MJ: I did! And my brother did. It’s funny because now we’re like, expecting our kids to. My son’s not old enough, but my brother just showed his treasure box to his sons, my nephews, and they were kind of like, “Huh. Those things don’t seem that interesting.” Like, why that rock? But even I’m like, “But see how smooth it is? It’s the smoothest. Like, how could it be that smooth?”
TM: I guess that sort of magic is super personal, though. I don’t know that it ever translates.
TM: Can you tell me a little bit about the auction of objects in this book, and how that idea originated?
MJ: When it comes to a sort of marketing idea for a project, which I’ve now done for all my recent things…when I’m done with the project, I kind of just start anew, coming in more from my quasi-art ideas. At that time, I remember I was thinking of the idea of stores as portraits, like what if you had an online store that had sourced all the objects from your home, and was selling them? So it would be a portrait of that person; all their books, or all their toiletries. And it could be a famous person or a not famous person.

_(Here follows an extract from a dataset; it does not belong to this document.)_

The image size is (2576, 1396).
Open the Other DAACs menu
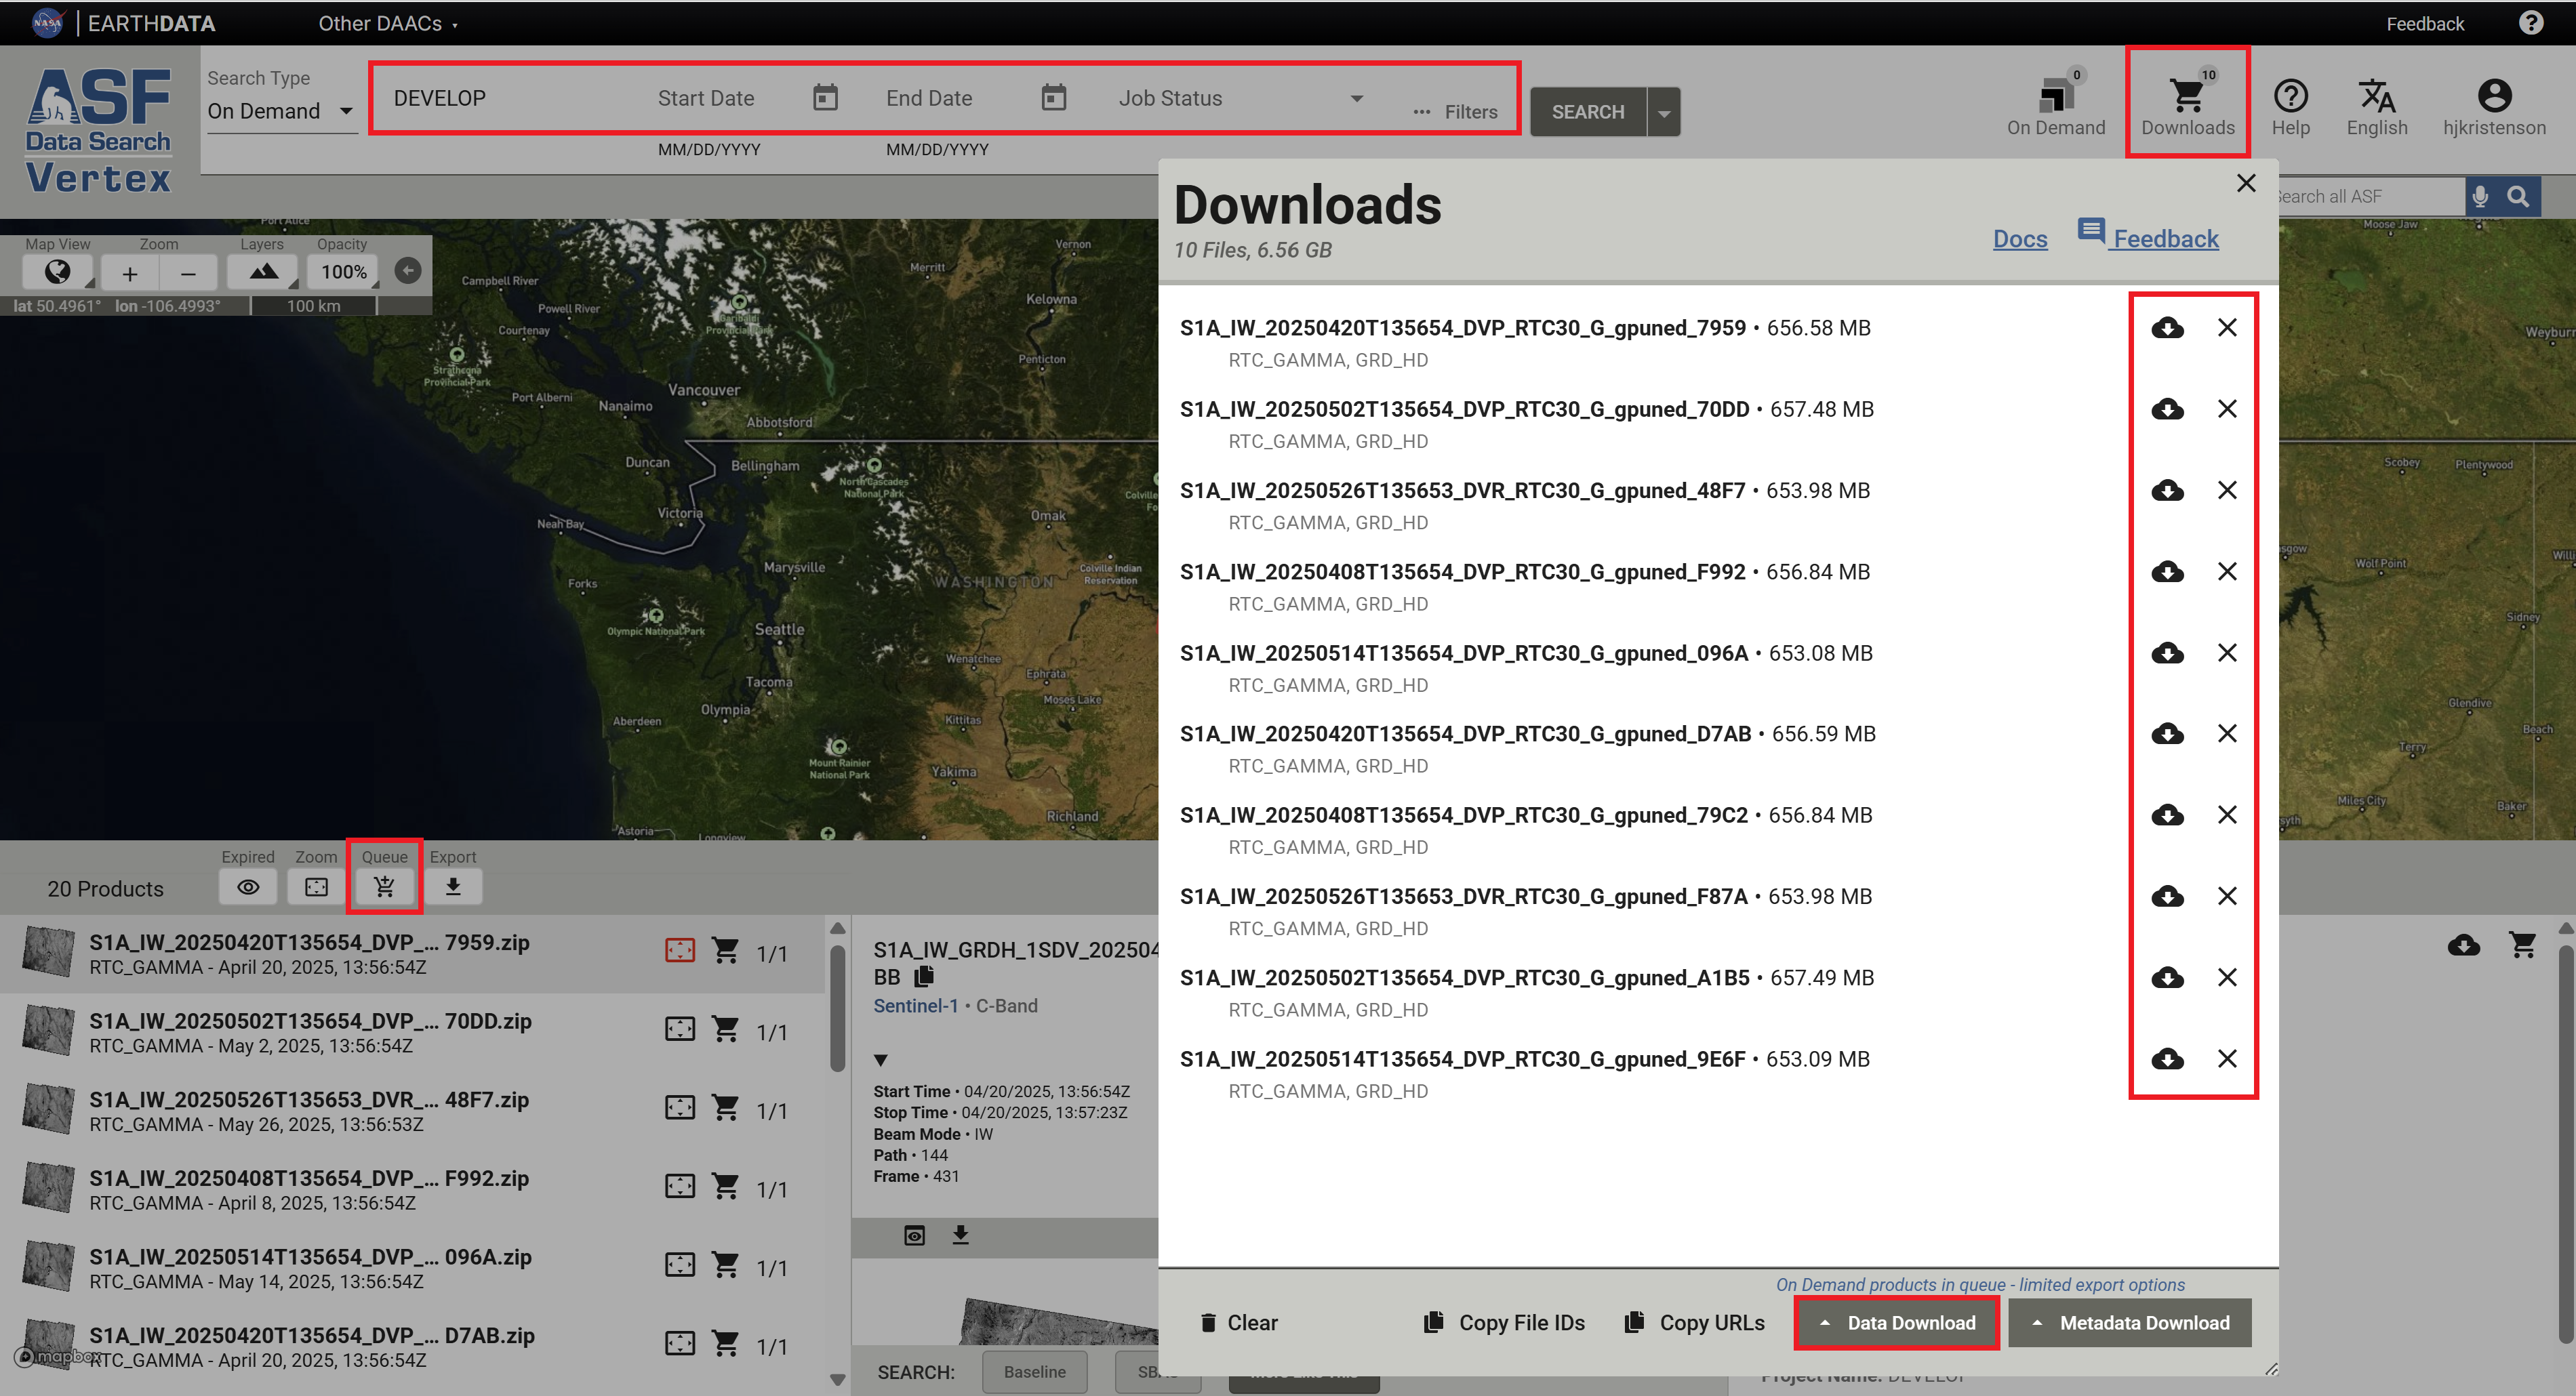tap(387, 23)
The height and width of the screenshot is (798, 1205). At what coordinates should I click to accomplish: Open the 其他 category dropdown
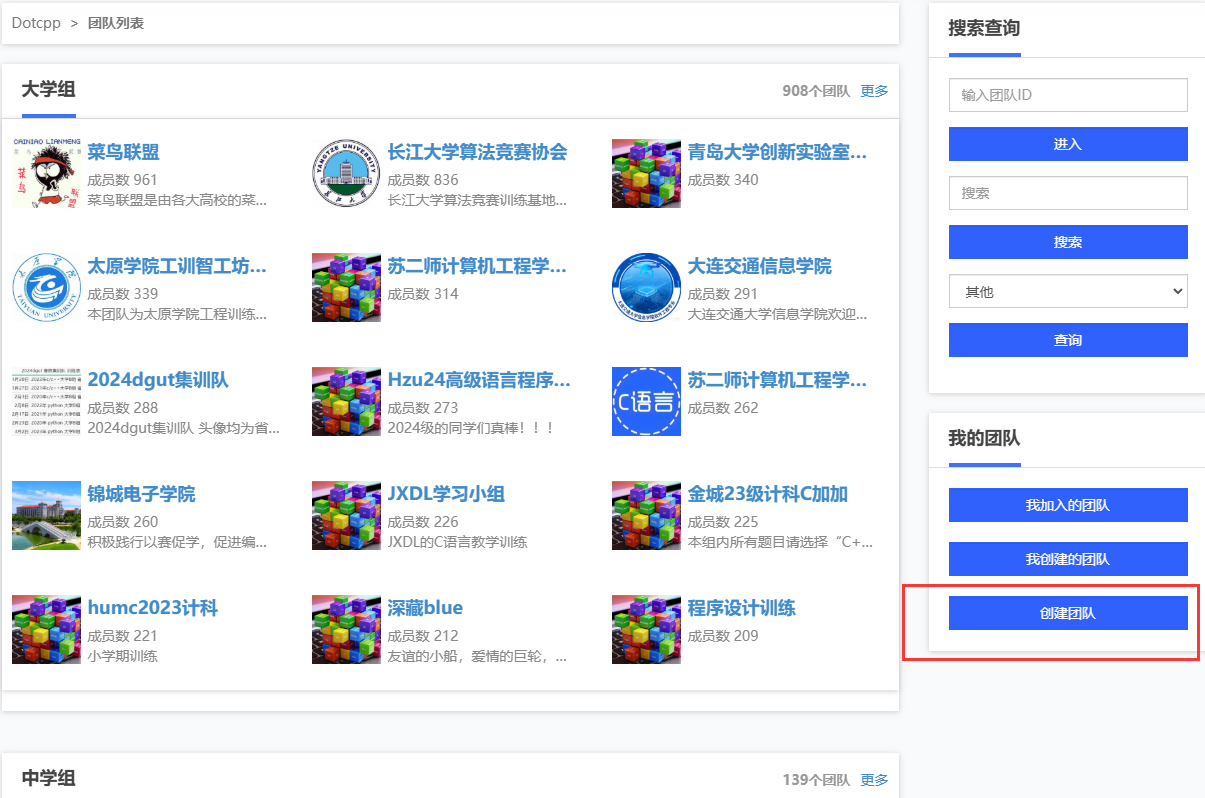pos(1068,291)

I was thinking a lot about that idea right then, and meanwhile I was trying to think of an idea for the book. So you can see how I got there. And then the nice twist for me was — you know, they’re not real objects, they’re things that, as I wrote them, I never expected to have to try and find them, you know, in stores and on eBay, with varying degrees of success. So it became like this scavenger hunt from fiction to reality, while still getting to exercise a little bit of an idea that I’ll probably continue to work on. The store as art.
TM: How did you come to the title?
MJ: Well, I had that title before. I’m a little weird with titles. I feel like they should be a little bit more normal than the book itself, because they’re like an ad for the book. It should feel like something you already have, almost. And I liked that it also seemed like a title of a movie made by a man that would be like, nominated for an Oscar. And in that sense, the book itself was kind of like, in drag or something. The cover is really super straight, and then you open it up and there’s all this weirdness inside with the colors. And the book itself is kind of about that, about people on the inside and people…what they look like on the outside. What’s actually going on inside. Some of it was that, that all seemed fitting to me. When I got to the point where I wrote “the first bad man,” I was writing that scene and writing about which one are you, and I was like, oh, the first bad man. Like, I had already had that title. I didn’t know if it was going to work for this book, I knew Phillip wasn’t worthy of being the first bad man. That it had to be Clee. And I was like, oh my god, there it is. I’m the first bad man. And I thought that was also sort of a nice moment because it’s not a big deal, but it’s like — a moment that sort of…where everything’s changing, and Cheryl does stop and take note: a bad man who comes into town makes all this trouble and leaves. And that’s ultimately what happens.